The line containing "Task: Switch to the Statistics tab" and every line after it, through the end of the records below, are to be reproduced exactly, with the pictures left out.
Start of Supplied records
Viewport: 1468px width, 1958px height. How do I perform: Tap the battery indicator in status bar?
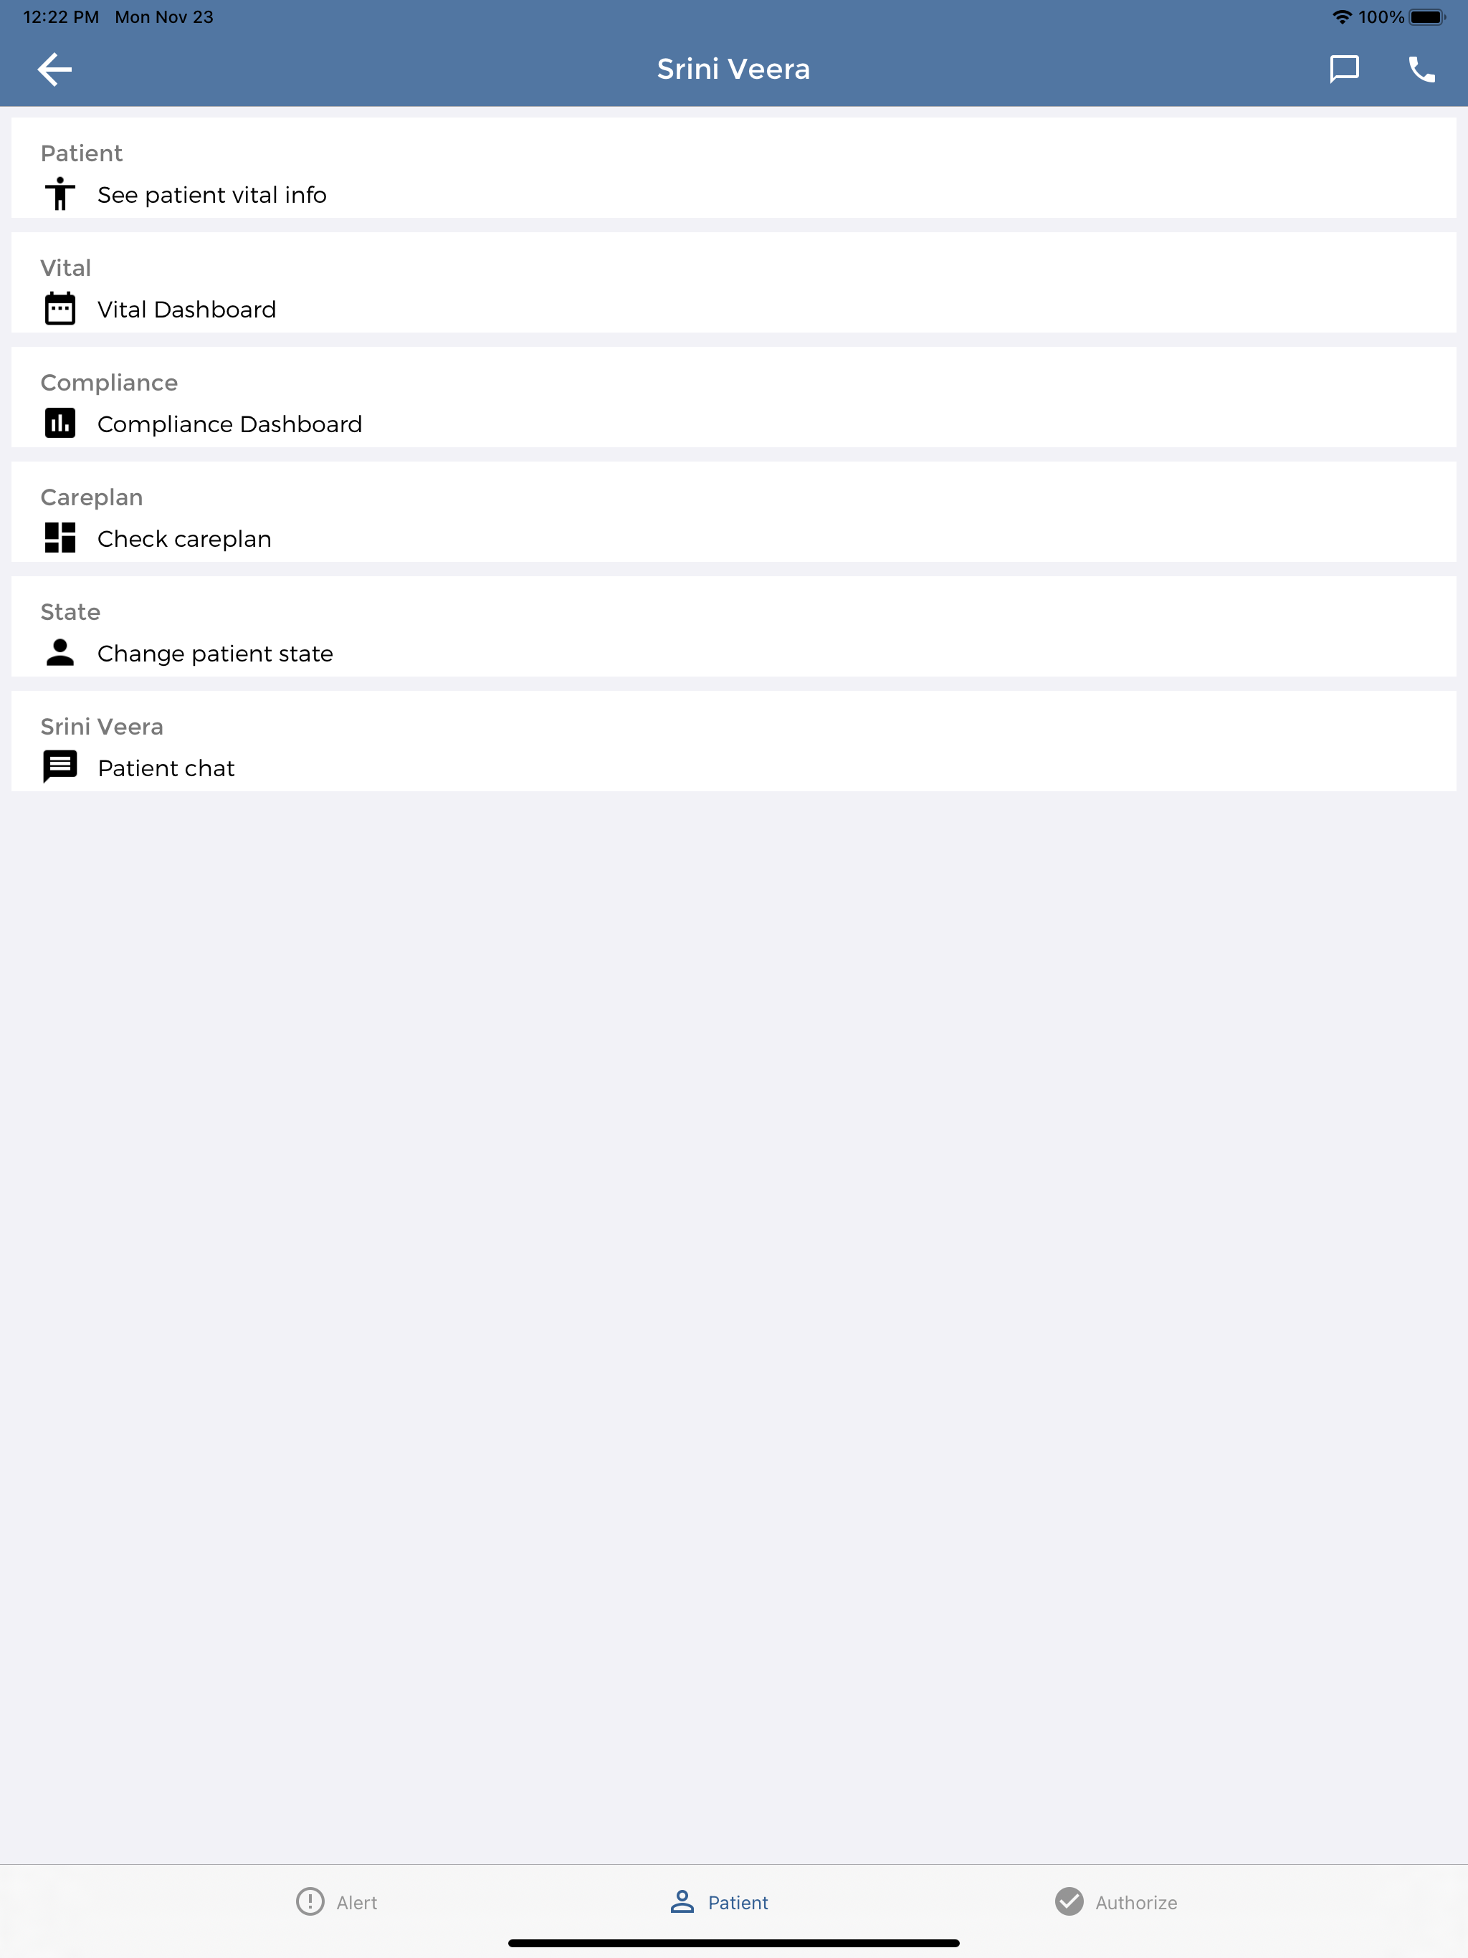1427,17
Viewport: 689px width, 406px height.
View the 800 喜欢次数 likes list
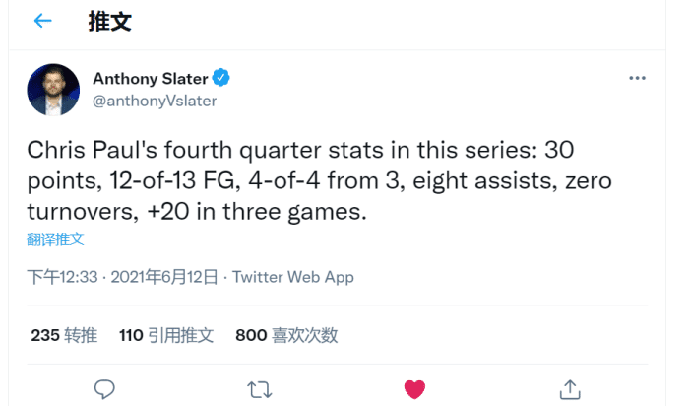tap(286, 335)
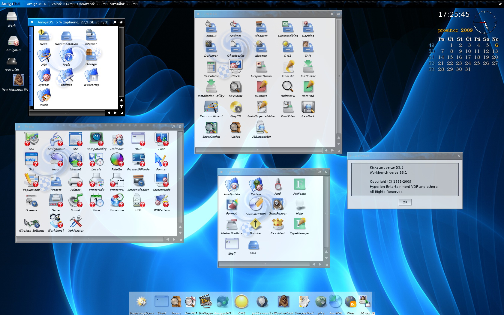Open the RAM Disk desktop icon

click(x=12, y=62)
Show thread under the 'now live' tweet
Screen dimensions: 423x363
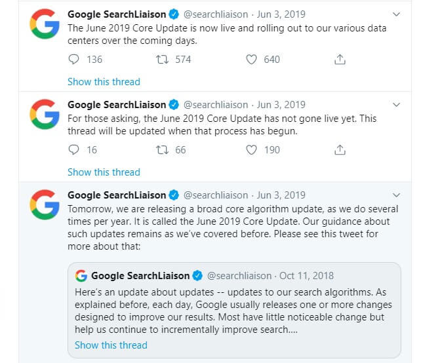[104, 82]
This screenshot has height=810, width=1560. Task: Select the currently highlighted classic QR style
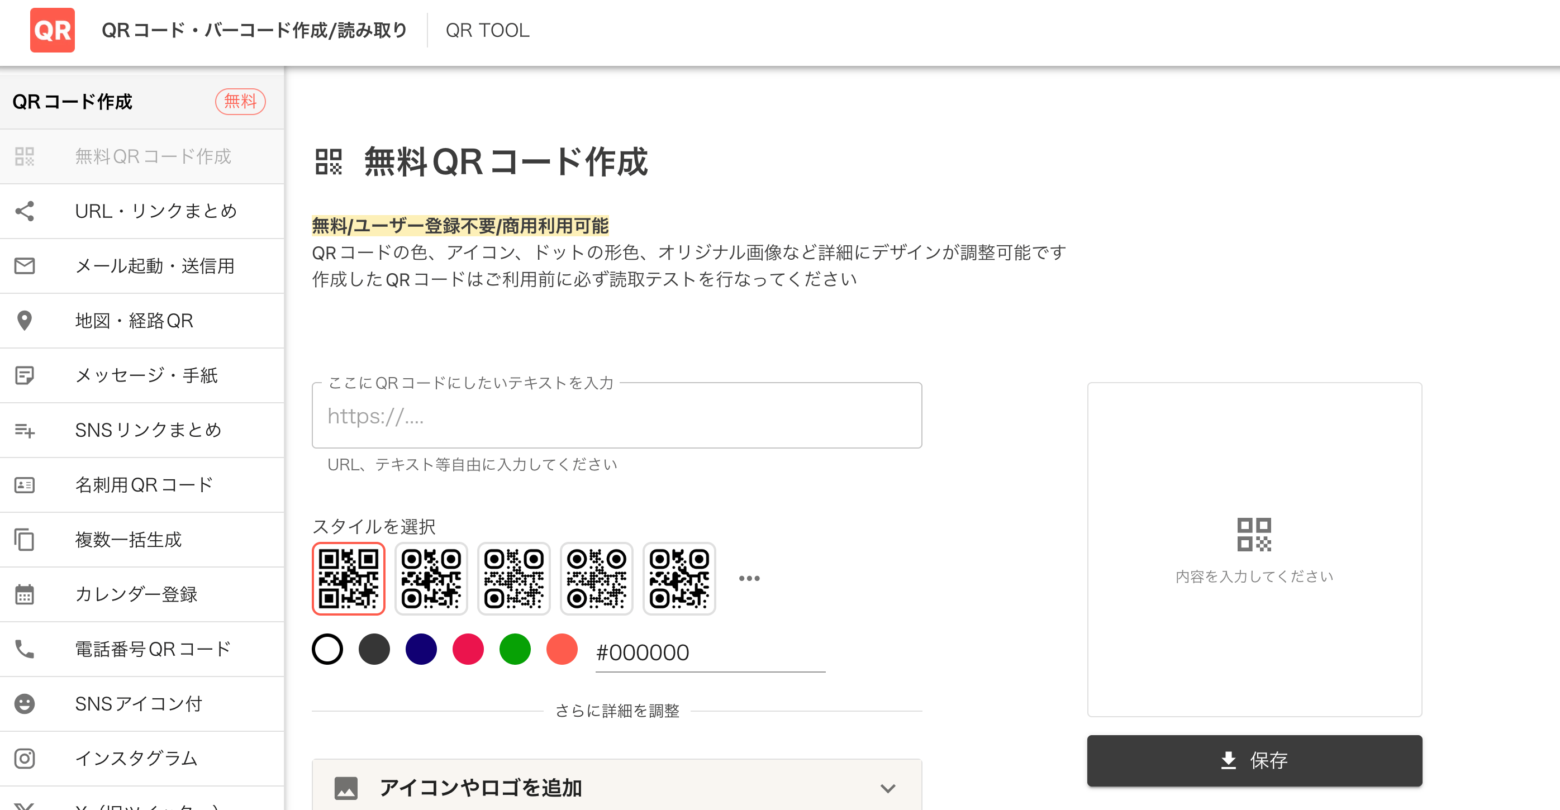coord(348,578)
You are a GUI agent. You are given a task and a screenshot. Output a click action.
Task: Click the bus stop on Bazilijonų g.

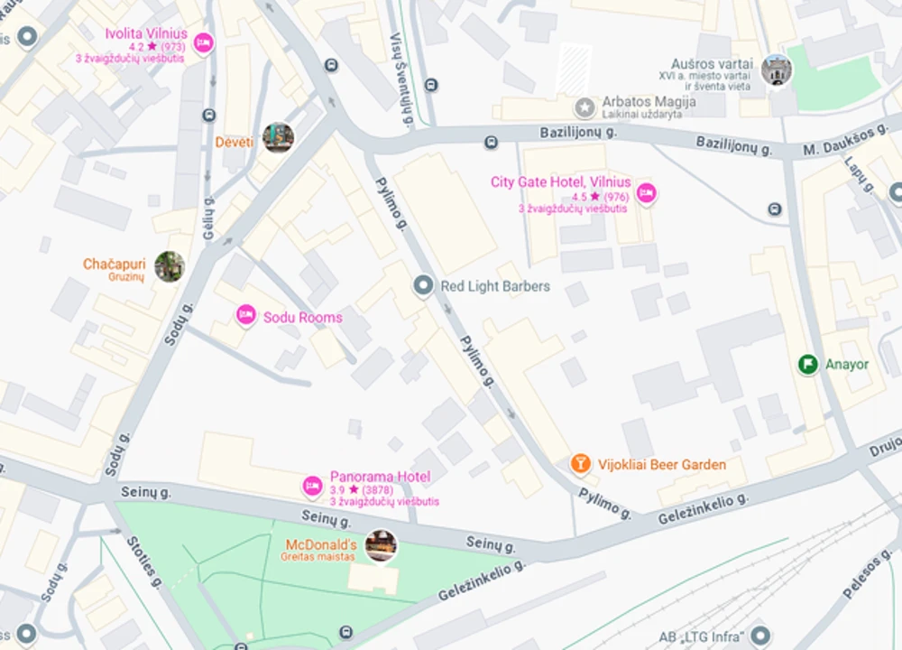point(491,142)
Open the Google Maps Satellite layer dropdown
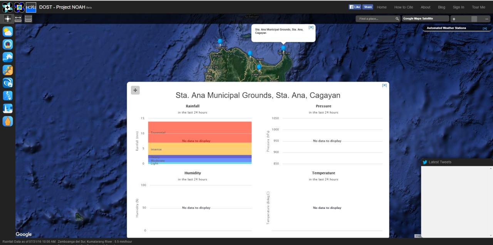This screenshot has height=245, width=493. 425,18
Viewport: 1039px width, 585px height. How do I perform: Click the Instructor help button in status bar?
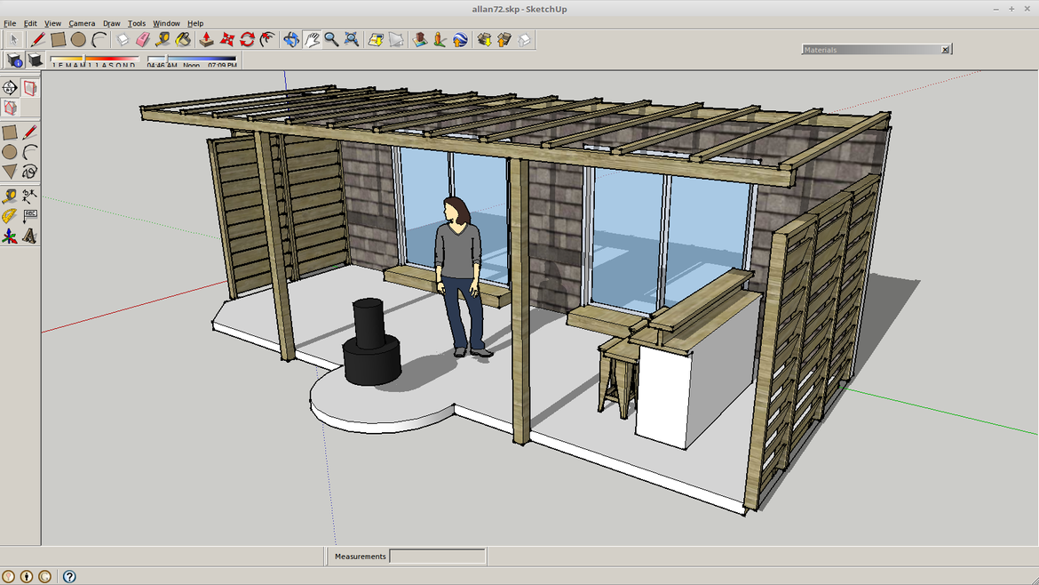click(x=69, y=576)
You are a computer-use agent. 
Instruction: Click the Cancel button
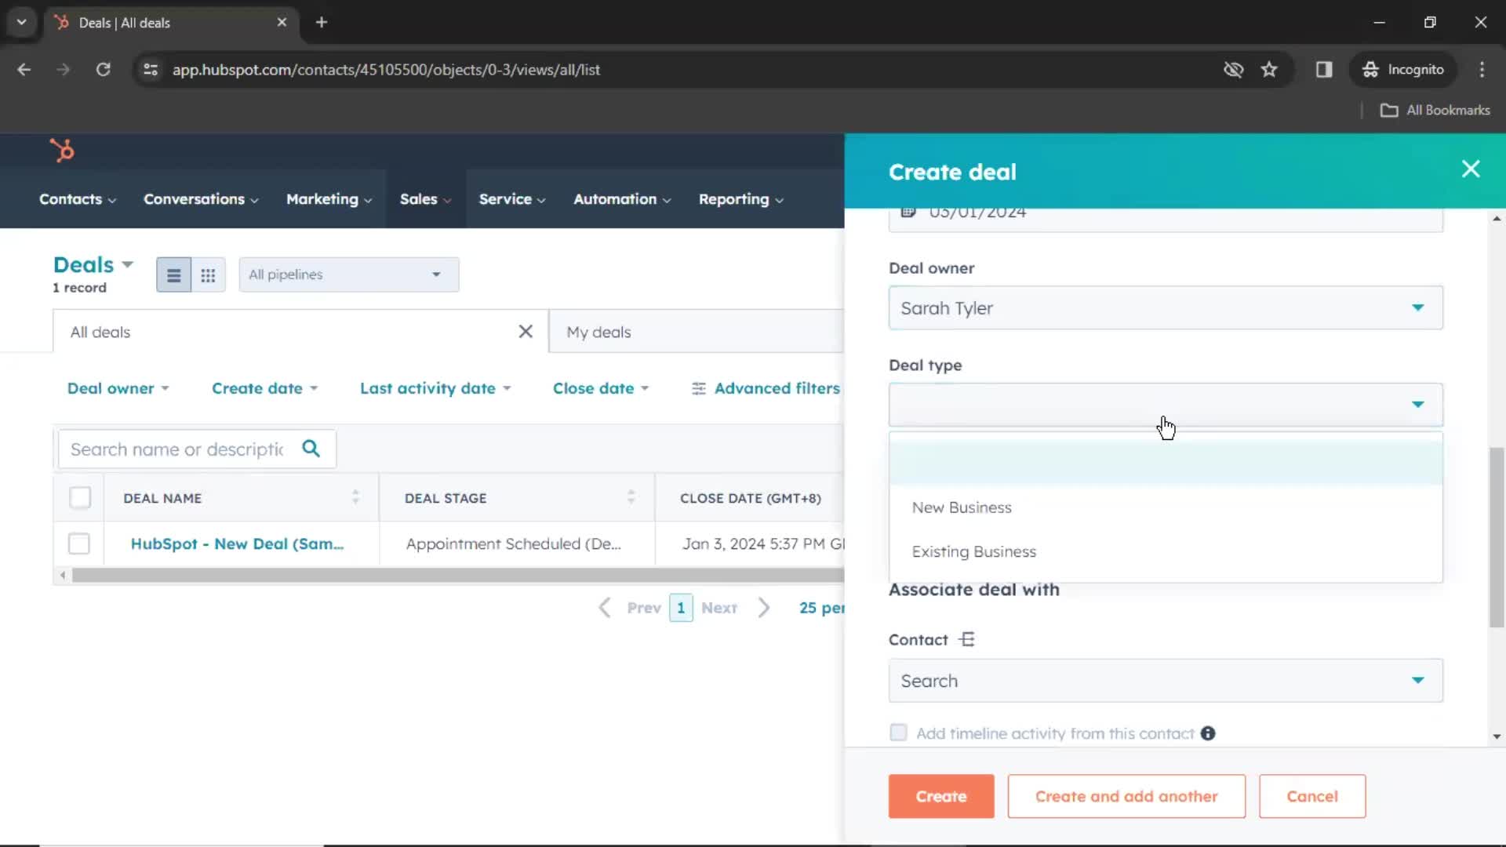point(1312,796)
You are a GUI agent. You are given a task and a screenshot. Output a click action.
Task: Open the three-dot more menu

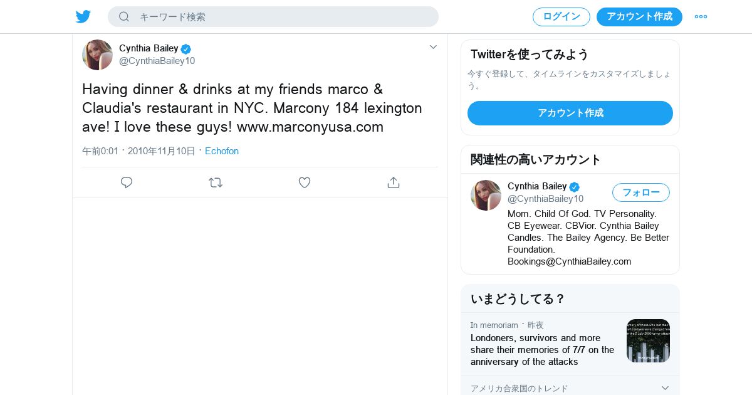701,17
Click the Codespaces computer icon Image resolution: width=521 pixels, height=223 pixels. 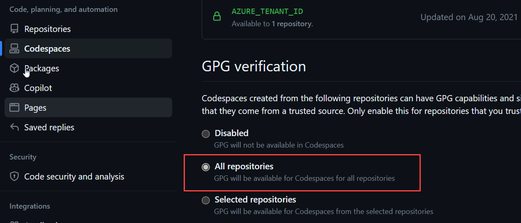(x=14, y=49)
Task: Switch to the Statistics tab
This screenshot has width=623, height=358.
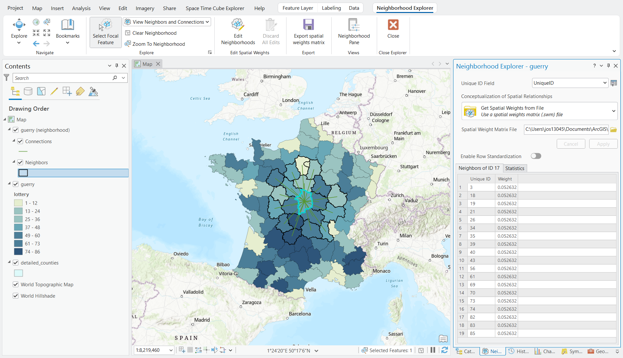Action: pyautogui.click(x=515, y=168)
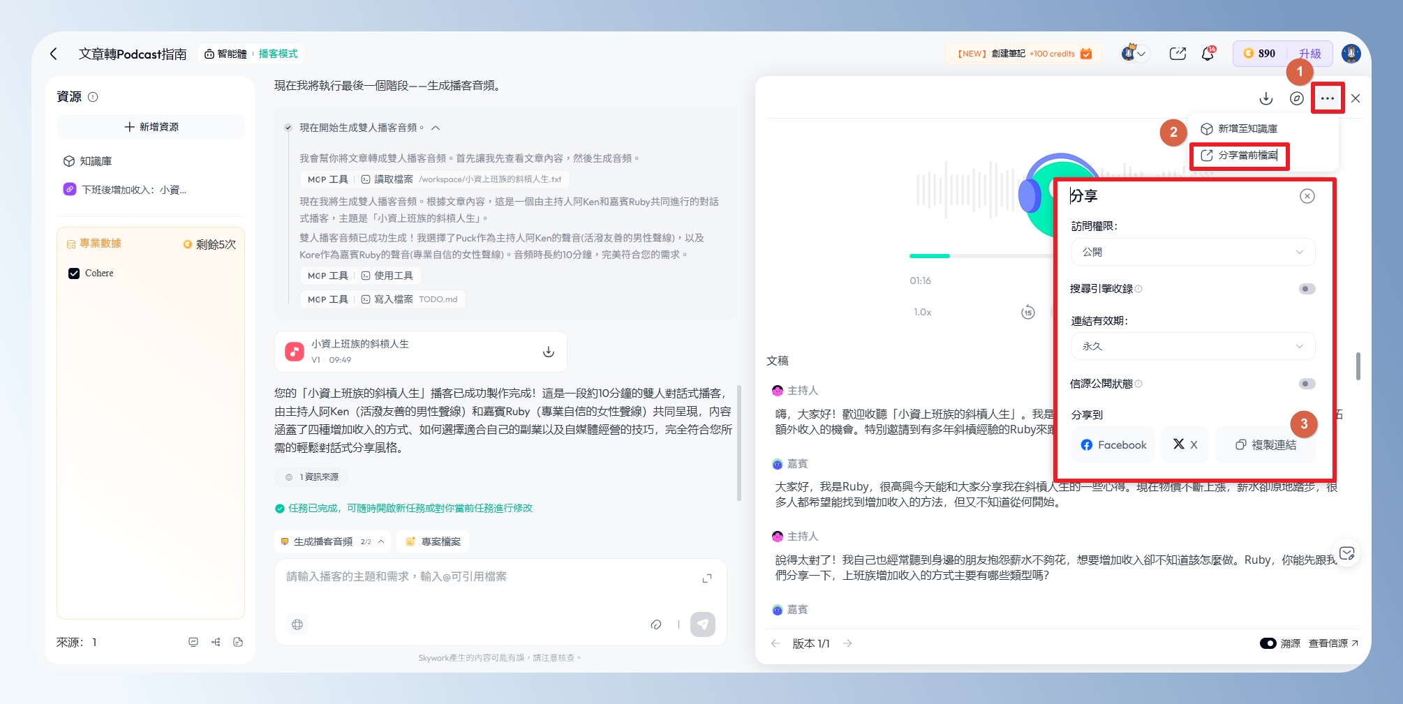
End of Supplied records
» **Finished task**
Task: Switch to the Statistics tab
This screenshot has width=623, height=358.
Action: pyautogui.click(x=515, y=168)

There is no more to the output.